**** Record excerpts

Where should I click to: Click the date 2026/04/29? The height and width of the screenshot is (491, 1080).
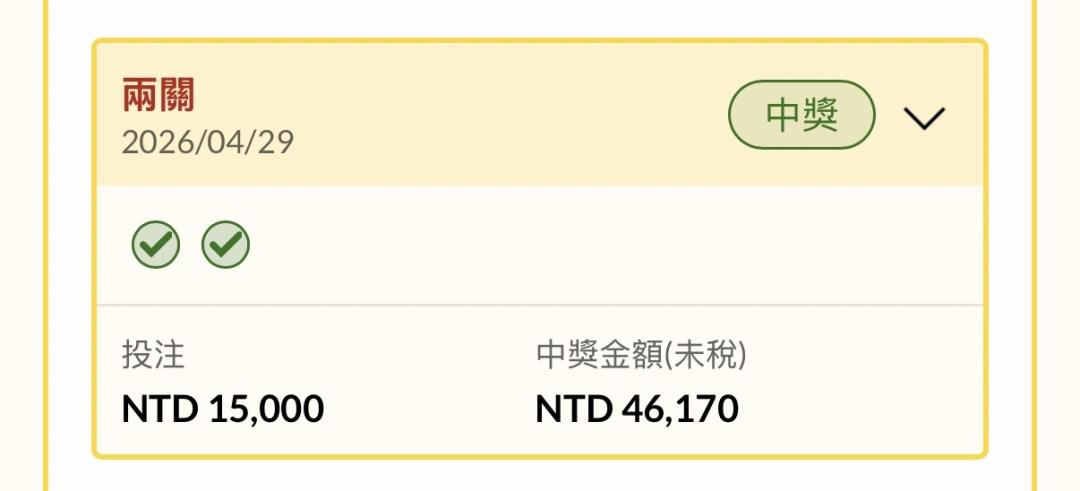pos(208,142)
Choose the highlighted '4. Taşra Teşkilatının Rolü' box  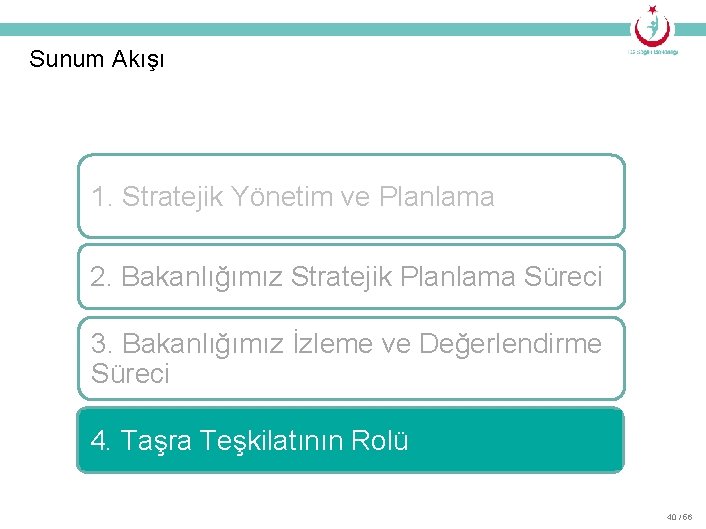(x=350, y=440)
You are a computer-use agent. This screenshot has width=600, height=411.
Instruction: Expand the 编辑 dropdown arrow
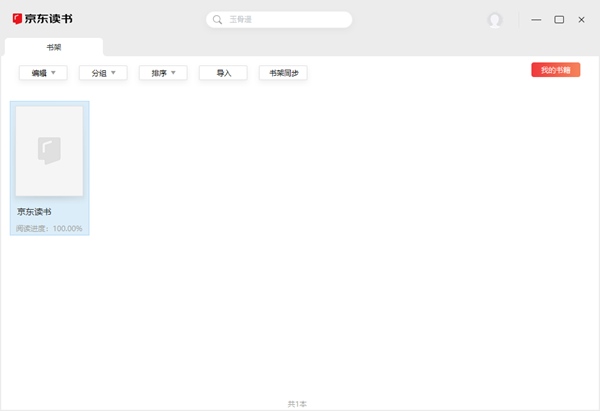(x=53, y=72)
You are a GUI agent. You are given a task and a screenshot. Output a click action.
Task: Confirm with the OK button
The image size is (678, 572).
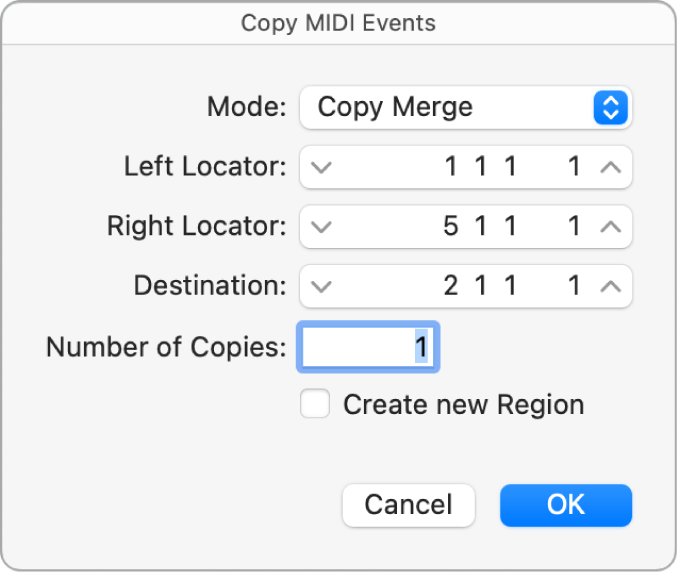pos(565,505)
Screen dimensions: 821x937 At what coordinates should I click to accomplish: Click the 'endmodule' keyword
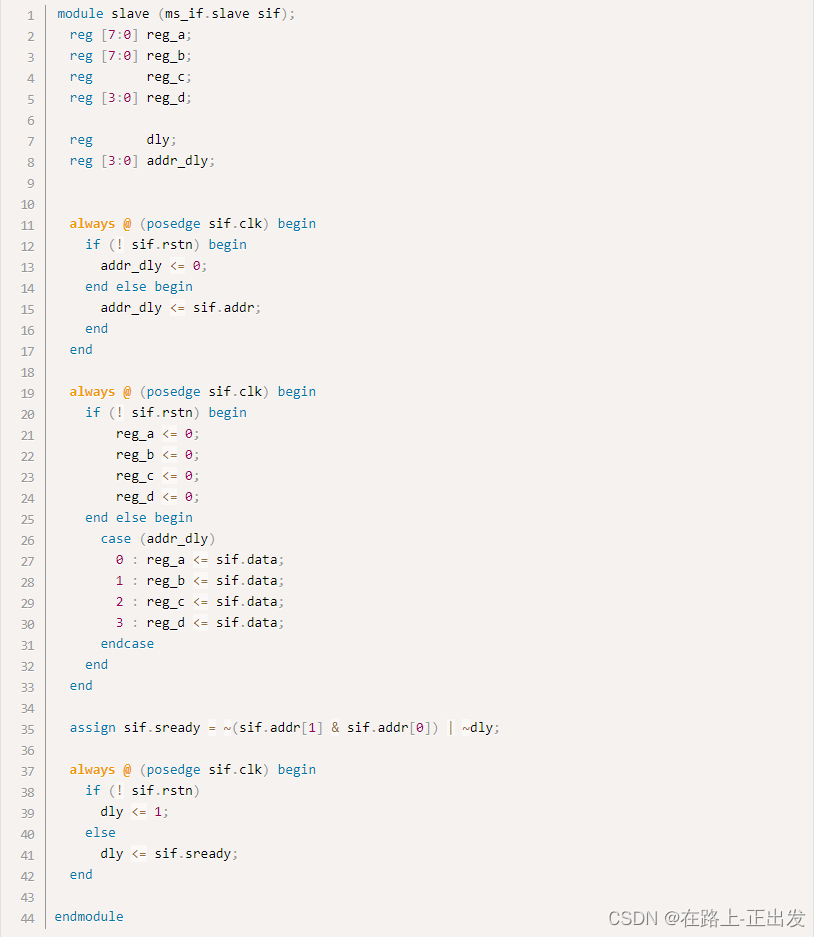(x=89, y=917)
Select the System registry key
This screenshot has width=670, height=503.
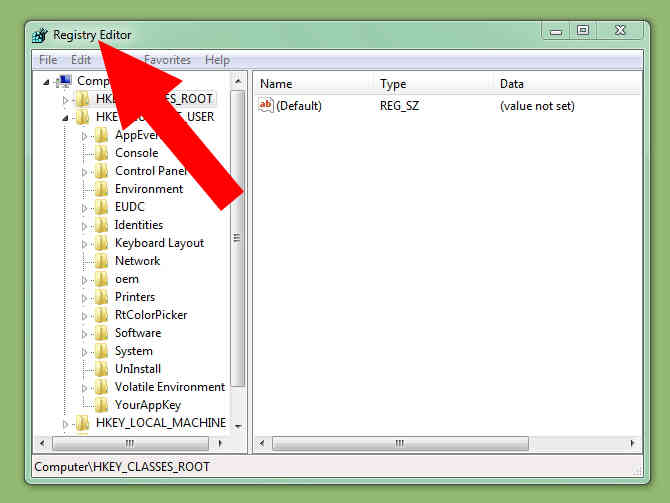pyautogui.click(x=133, y=351)
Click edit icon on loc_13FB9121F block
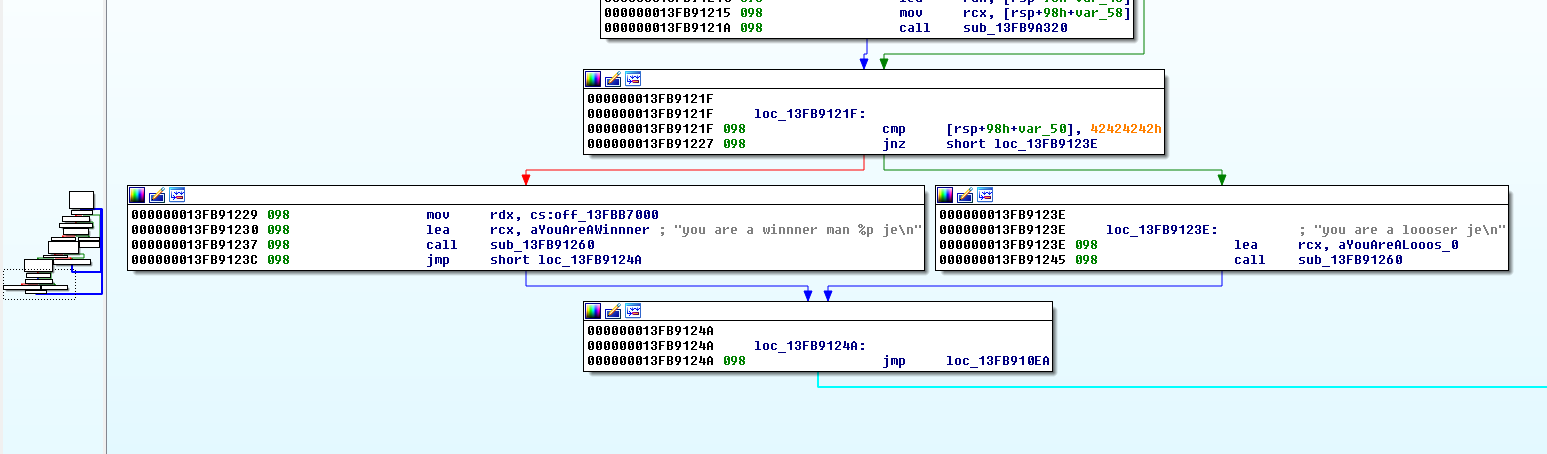This screenshot has height=454, width=1547. coord(613,79)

********

Begin with the line containing "Task: Confirm with the OK button", stop at the last line of the records above, and copy every line in between exactly, both ends included, with no pictures.

* **Solution to the problem**:
Task: Confirm with the OK button
The image size is (678, 572).
pos(565,505)
Screen dimensions: 821x937 At what coordinates should I click to accomplish: Click the 'endmodule' keyword
(x=89, y=917)
Select the System registry key
This screenshot has width=670, height=503.
pyautogui.click(x=133, y=351)
Click edit icon on loc_13FB9121F block
This screenshot has height=454, width=1547. coord(613,79)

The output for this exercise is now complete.